**Instructions for the task:**
Reproduce the material below word for word, beginning at the line that has "You are a computer-use" and stopping after the line that has "Looking at the". Leave the pictures out of your copy.
* START Records *
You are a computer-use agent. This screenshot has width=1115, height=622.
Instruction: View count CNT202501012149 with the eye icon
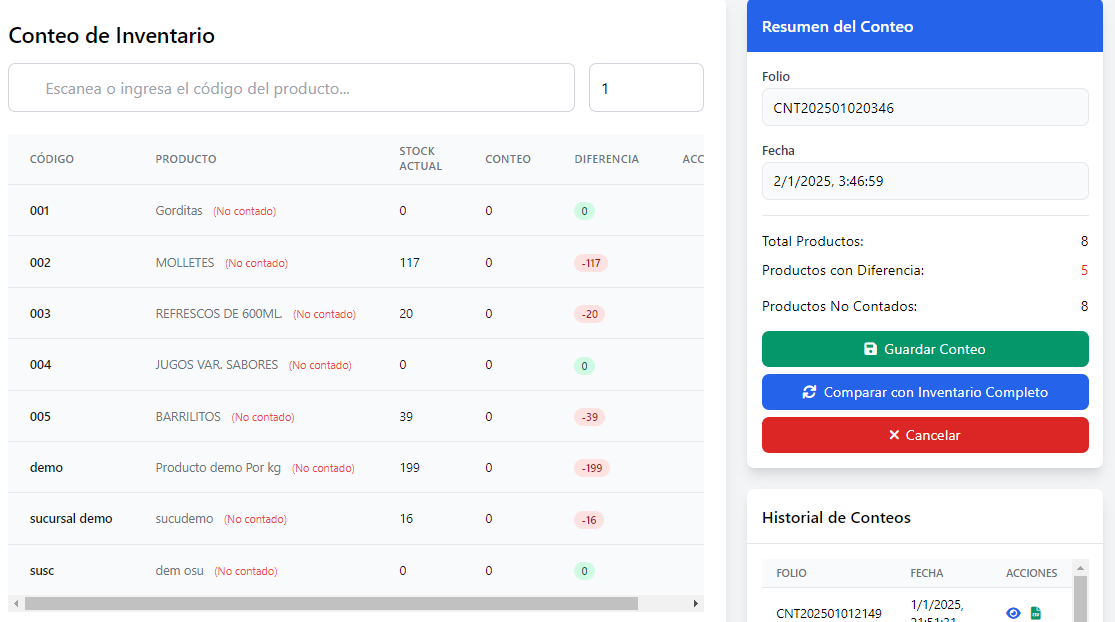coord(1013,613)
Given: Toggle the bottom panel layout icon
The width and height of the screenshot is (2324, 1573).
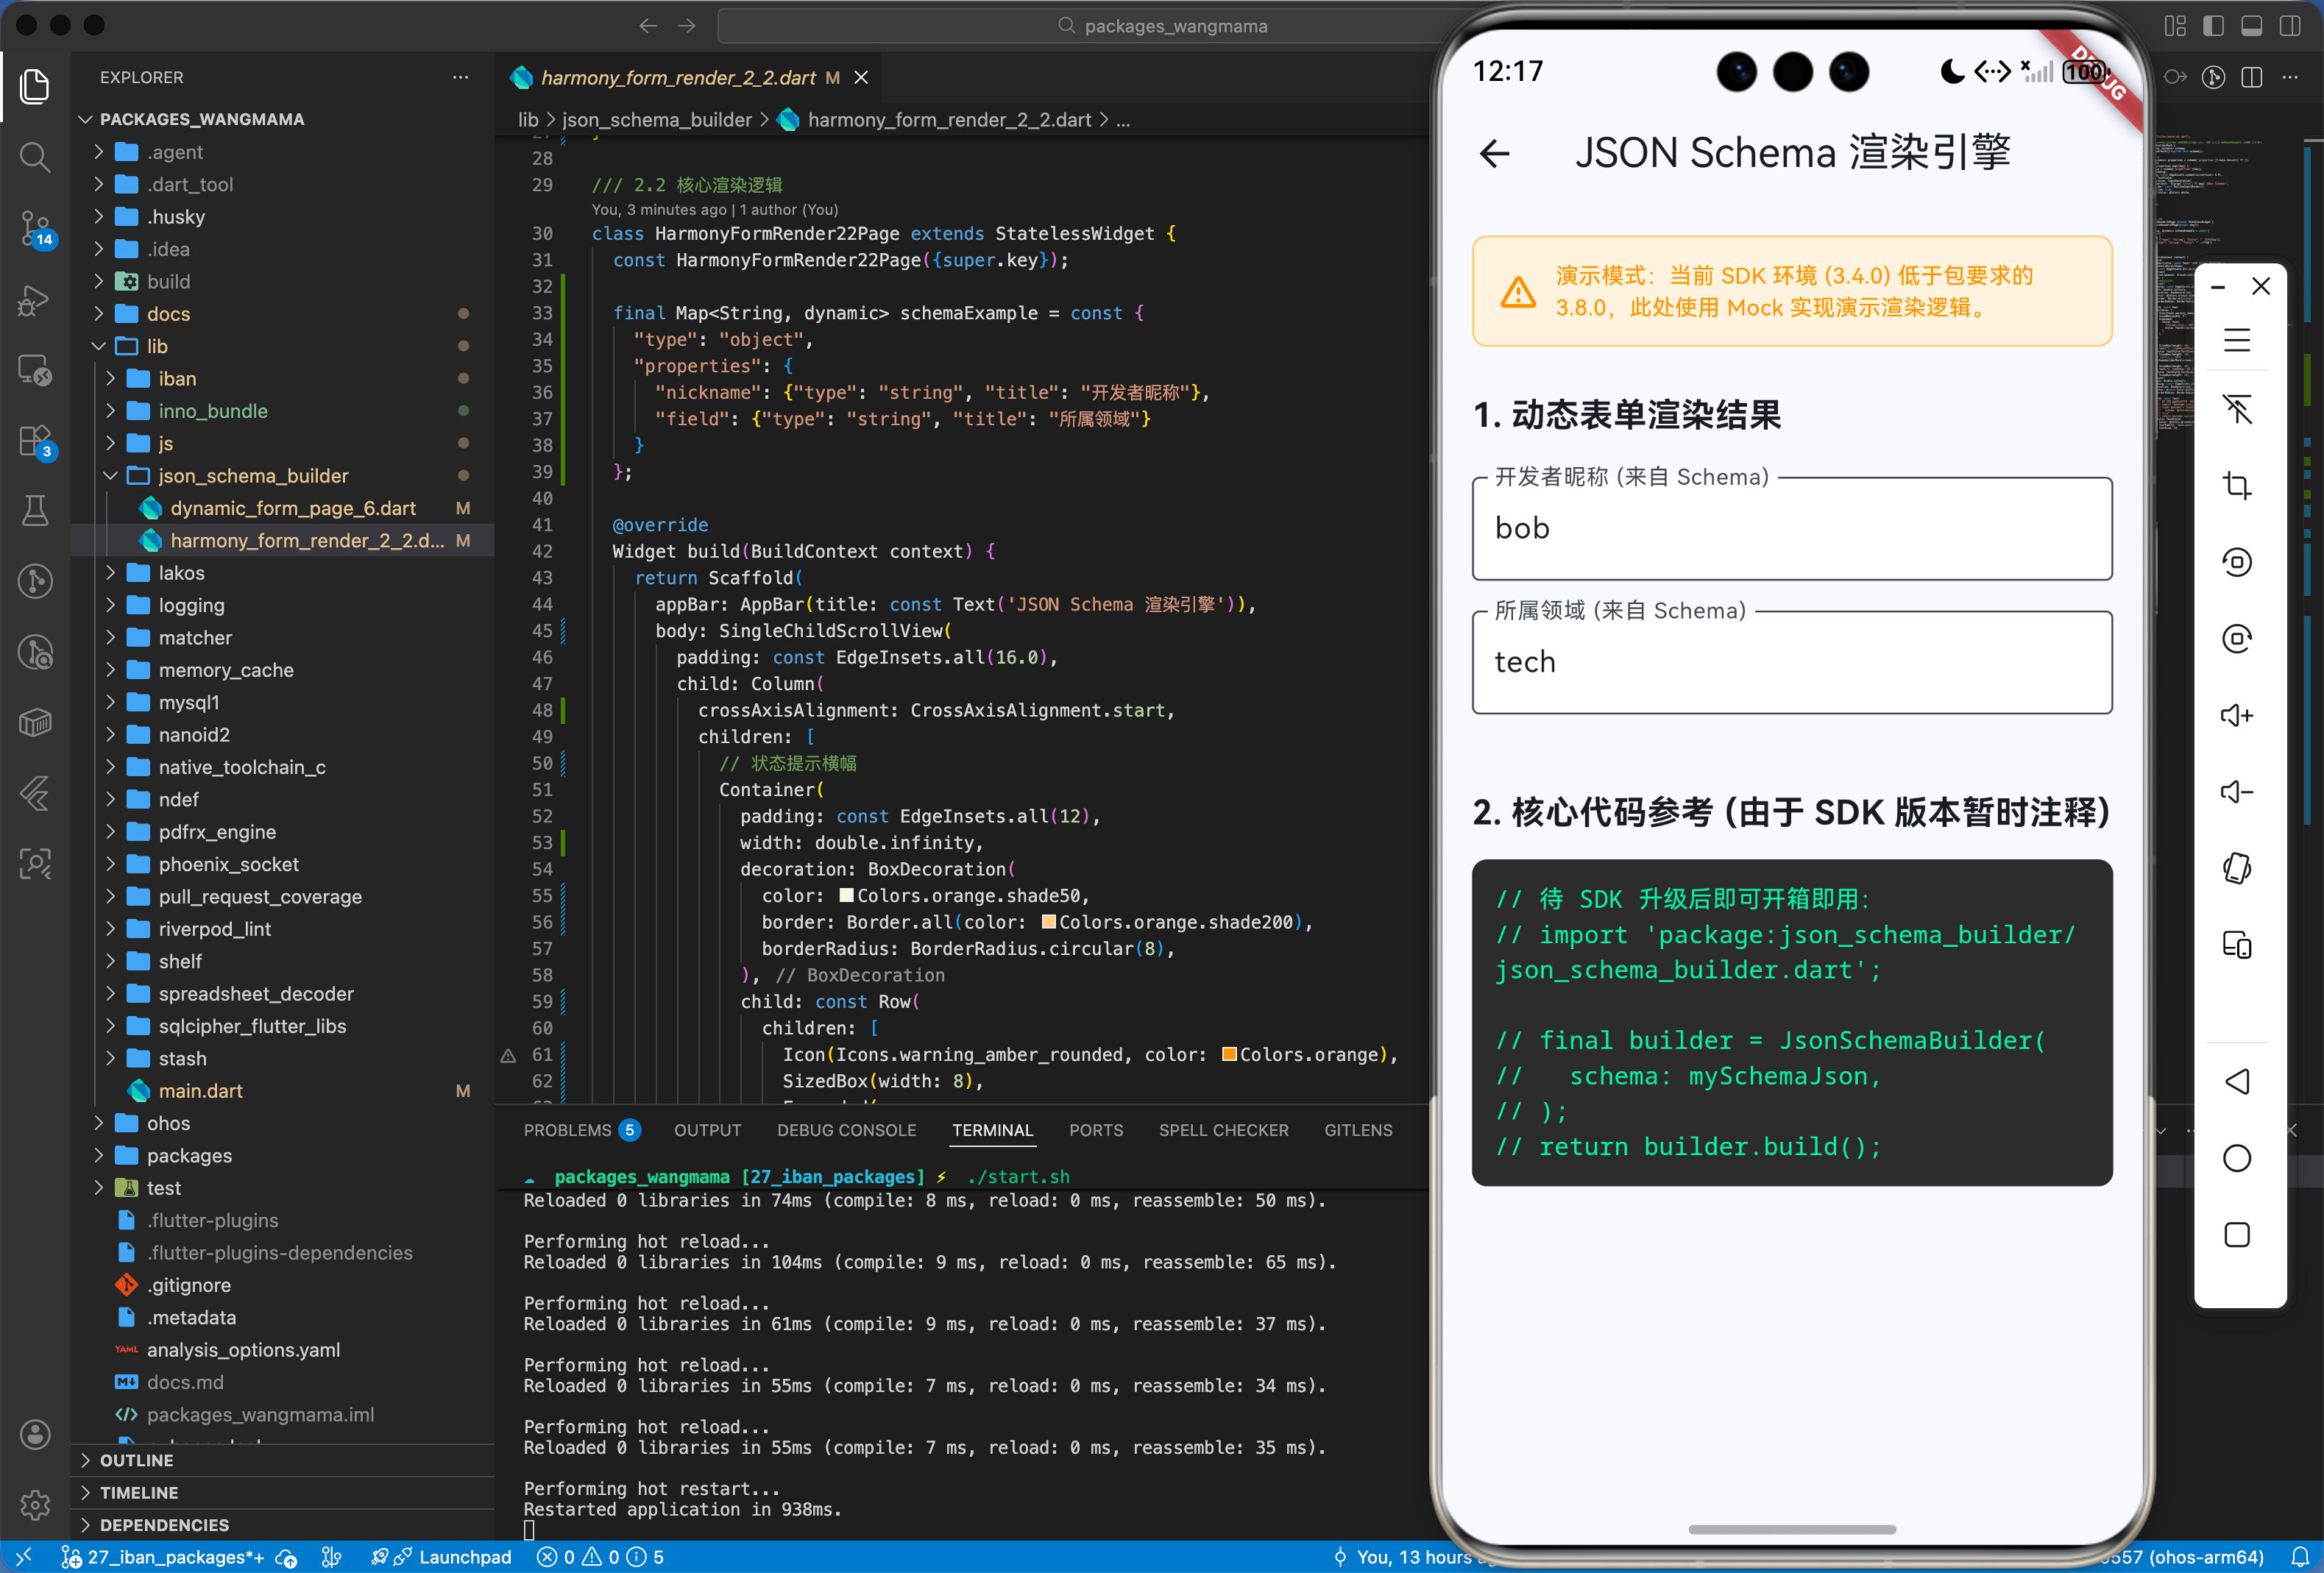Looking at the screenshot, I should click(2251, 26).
* END Records *
* START Records *
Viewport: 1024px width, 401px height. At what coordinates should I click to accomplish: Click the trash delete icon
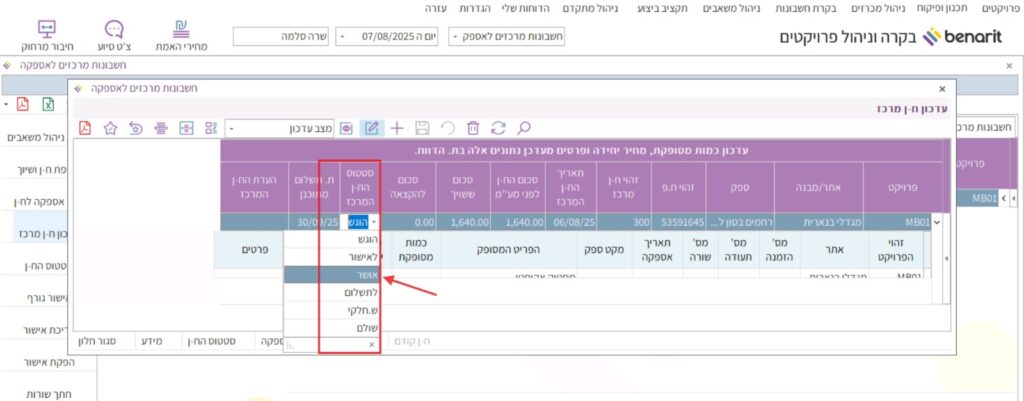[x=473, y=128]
* END Records *
**Worked answer:**
You are a computer-use agent. This screenshot has width=1115, height=622.
Instruction: View count CNT202501012149 with the eye icon
coord(1013,613)
Given: Toggle the bottom panel layout icon
The width and height of the screenshot is (2324, 1573).
Looking at the screenshot, I should click(2251, 26).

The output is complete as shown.